TEXT FOR ANALYSIS >>
■ ■ ■ ■
A local coalition will be hosting a special event for individuals and families who are touched by substance abuse and for local community members who want to learn more about how to reach out a helping hand.
The Hopkinton Organizing for Prevention (HOP) Coalition will be presenting a Celebration of Recovery on May 4 from 12-4 p.m. on the Town Common.
The HOP Coalition is a grant-funded organization that was created in 2015 by Denise Hildreth and Hopkinton’s Youth and Family Services. Their mission was originally fueled by the opioid epidemic but now is more broadly centered on addressing substance use and abuse prevention and recovery support. HOP includes members of the police and fire departments, the school district, community members, people in recovery and family members of those who struggle with addiction. Since its inception, HOP has hosted a number of events and educational programs for individuals and families who may need support or resources including a screening of “If They Had Known,” a film about the dangers of underage drinking and abuse of prescription drugs, and a vaping intervention program for Hopkinton High School.
When considering another event to bring to the community, the HOP Coalition decided to celebrate the hard work of those in recovery while providing a safe, fun, substance-free recreation opportunity for the whole community.
“There are not a lot of events for people in recovery that are substance free,” said Colleen Souza, a licensed clinical social worker for Youth and Family Services. “[On May 4] we will celebrate individuals and families in support of and or connected to substance addiction recovery, and to help remove the stigma of recovery.”
■ ■ ■ ■
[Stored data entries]

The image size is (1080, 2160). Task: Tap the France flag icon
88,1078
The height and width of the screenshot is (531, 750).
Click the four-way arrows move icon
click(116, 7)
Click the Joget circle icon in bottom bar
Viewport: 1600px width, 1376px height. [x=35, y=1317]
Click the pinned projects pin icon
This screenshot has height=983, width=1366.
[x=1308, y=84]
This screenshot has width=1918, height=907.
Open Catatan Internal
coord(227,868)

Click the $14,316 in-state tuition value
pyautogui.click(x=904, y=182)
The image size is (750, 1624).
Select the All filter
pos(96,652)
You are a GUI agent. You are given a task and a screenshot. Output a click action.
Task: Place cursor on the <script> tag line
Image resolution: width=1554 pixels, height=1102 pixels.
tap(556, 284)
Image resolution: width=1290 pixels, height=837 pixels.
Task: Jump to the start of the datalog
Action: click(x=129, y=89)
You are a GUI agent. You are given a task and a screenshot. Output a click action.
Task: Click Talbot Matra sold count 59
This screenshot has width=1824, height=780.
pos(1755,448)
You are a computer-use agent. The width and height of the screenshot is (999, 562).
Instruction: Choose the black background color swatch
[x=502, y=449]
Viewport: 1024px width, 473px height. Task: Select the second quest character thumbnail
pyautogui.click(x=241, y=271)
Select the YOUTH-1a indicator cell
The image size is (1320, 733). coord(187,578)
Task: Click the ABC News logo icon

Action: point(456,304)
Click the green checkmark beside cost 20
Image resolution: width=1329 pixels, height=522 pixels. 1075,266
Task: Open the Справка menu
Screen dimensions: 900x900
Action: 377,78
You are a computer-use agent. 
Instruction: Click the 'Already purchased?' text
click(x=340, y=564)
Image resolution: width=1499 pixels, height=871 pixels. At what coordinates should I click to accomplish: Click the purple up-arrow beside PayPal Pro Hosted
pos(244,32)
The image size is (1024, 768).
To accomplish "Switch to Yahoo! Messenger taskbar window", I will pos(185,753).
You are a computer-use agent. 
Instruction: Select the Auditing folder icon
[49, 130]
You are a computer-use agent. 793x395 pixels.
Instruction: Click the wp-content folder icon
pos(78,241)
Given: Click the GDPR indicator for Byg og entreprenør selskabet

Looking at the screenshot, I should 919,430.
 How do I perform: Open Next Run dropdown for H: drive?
■ ■ ■ ■
EXERCISE INSTRUCTIONS >>
According to the article about the Celebration of Recovery, in what year was the HOP Coalition created?

ANSWER SECTION >>
2015